BAGIKAN
Materi gelap tampaknya menimbulkan lengkung-lengkung di sekitar galaksi-galaksi pusat dalam gambar ini, membentuk wajah tersenyum. NASA/ESA, CC BY-SA

Detektor gelombang gravitasi mungkin dapat mendeteksi lebih banyak daripada gelombang gravitasi. Menurut sebuah penelitian baru, mereka juga berpotensi mendeteksi materi gelap, jika materi gelap terdiri dari jenis partikel tertentu yang disebut “foton gelap.”

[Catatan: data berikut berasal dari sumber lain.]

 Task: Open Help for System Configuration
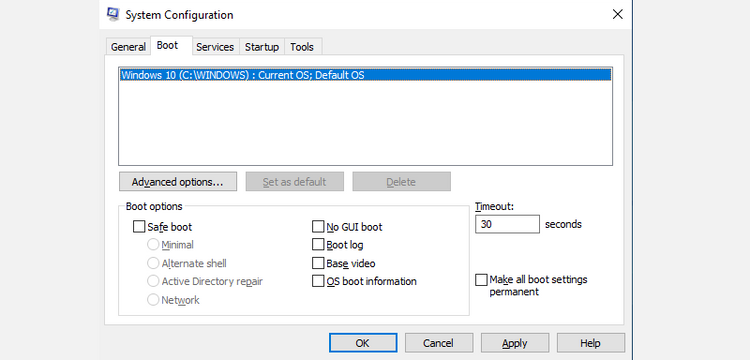tap(591, 343)
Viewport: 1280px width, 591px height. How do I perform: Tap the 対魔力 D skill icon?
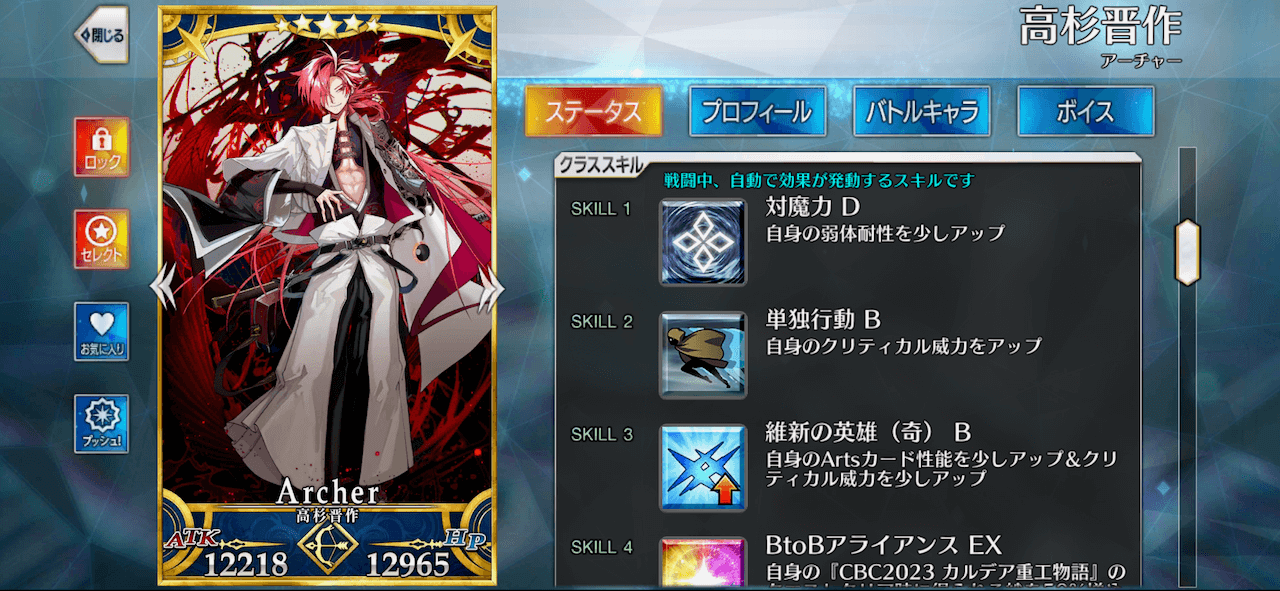coord(703,242)
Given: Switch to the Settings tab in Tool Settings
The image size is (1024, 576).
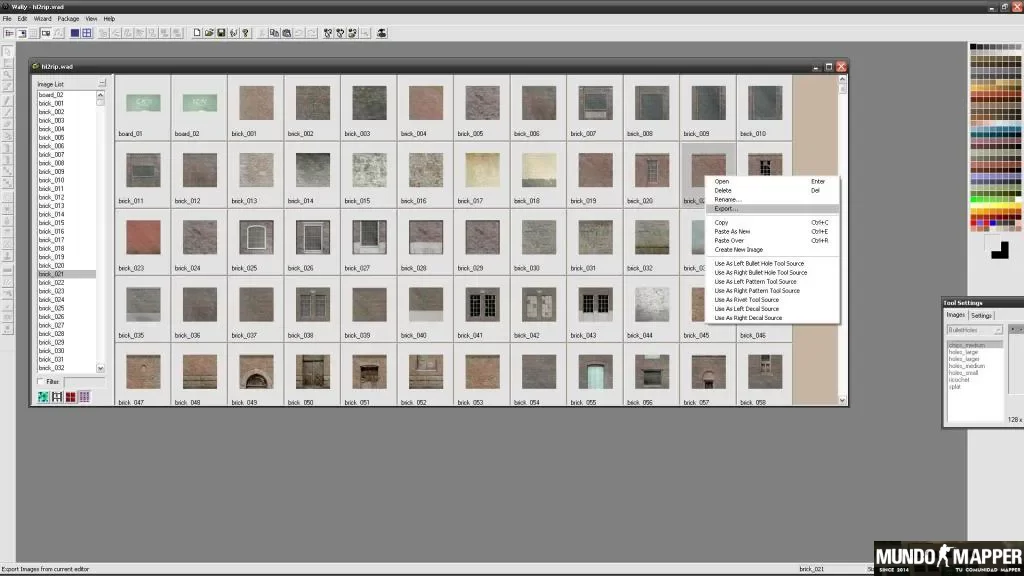Looking at the screenshot, I should 981,315.
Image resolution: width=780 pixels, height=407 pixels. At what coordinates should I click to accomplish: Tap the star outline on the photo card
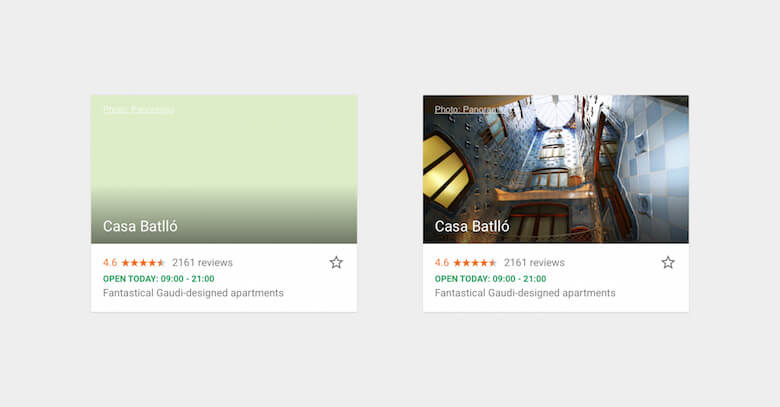(668, 262)
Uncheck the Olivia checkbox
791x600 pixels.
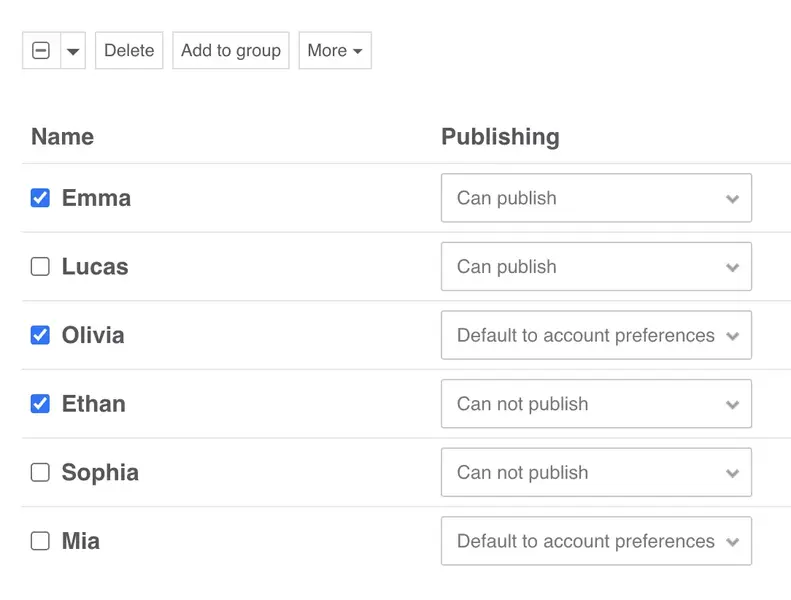(x=40, y=335)
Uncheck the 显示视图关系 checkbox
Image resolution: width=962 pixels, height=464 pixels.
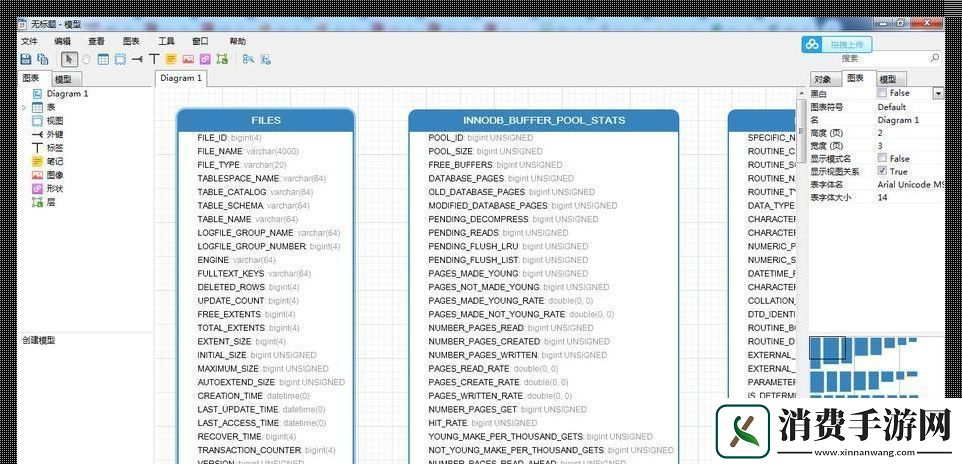pyautogui.click(x=882, y=171)
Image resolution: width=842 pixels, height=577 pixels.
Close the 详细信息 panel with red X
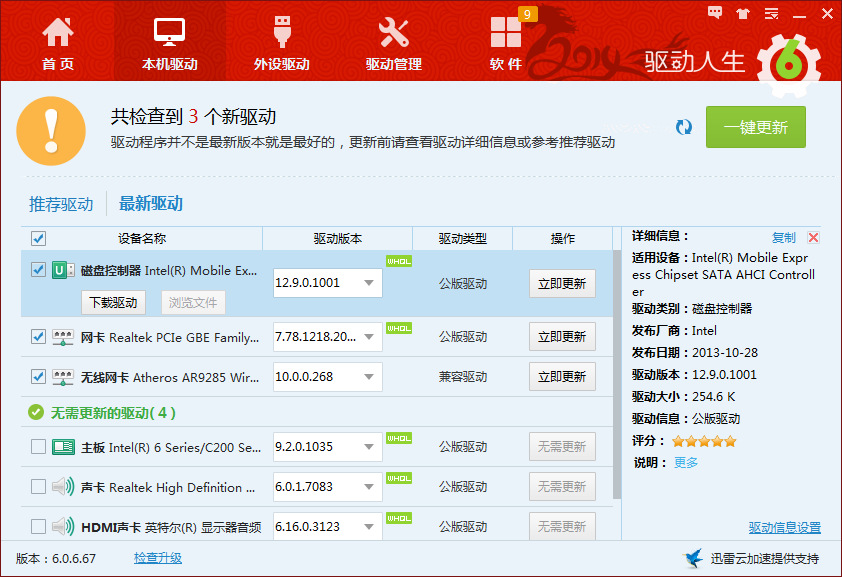[x=813, y=238]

Di masa depan, para ilmuwan LIGO (Laser Interferometer Gravitational Wave Observatory) berencana untuk mengimplementasikan pencarian foton gelap, yang akan mencakup daerah-daerah tertentu yang belum dieksplorasi sebelumnya dari ruang parameter foton gelap.

LIGO adalah observatorium gelombang gravitasi terbesar di dunia dan eksperimen fisika tercanggih. Terdiri dari dua interferometer laser yang terletak ribuan kilometer jauhnya, LIGO mengeksploitasi sifat fisik cahaya dan ruang itu sendiri untuk mendeteksi dan memahami asal-usul gelombang gravitasi.

Sebuah tim fisikawan, Aaron Pierce, Keith Riles, dan Yue Zhao dari University of Michigan, telah melaporkan proposal mereka untuk menggunakan detektor gelombang gravitasi untuk mencari materi gelap dalam makalah terbaru yang diterbitkan dalam Physical Review Letters .

“Proposal ini dengan baik menjembatani astronomi gelombang gravitasi yang baru lahir dengan astronomi partikel,” kata Zhao kepada Phys.org . “Tanpa modifikasi apapun, detektor gelombang gravitasi dapat digunakan sebagai detektor materi gelap langsung yang sangat sensitif, dengan potensi penemuan lima-sigma materi gelap.”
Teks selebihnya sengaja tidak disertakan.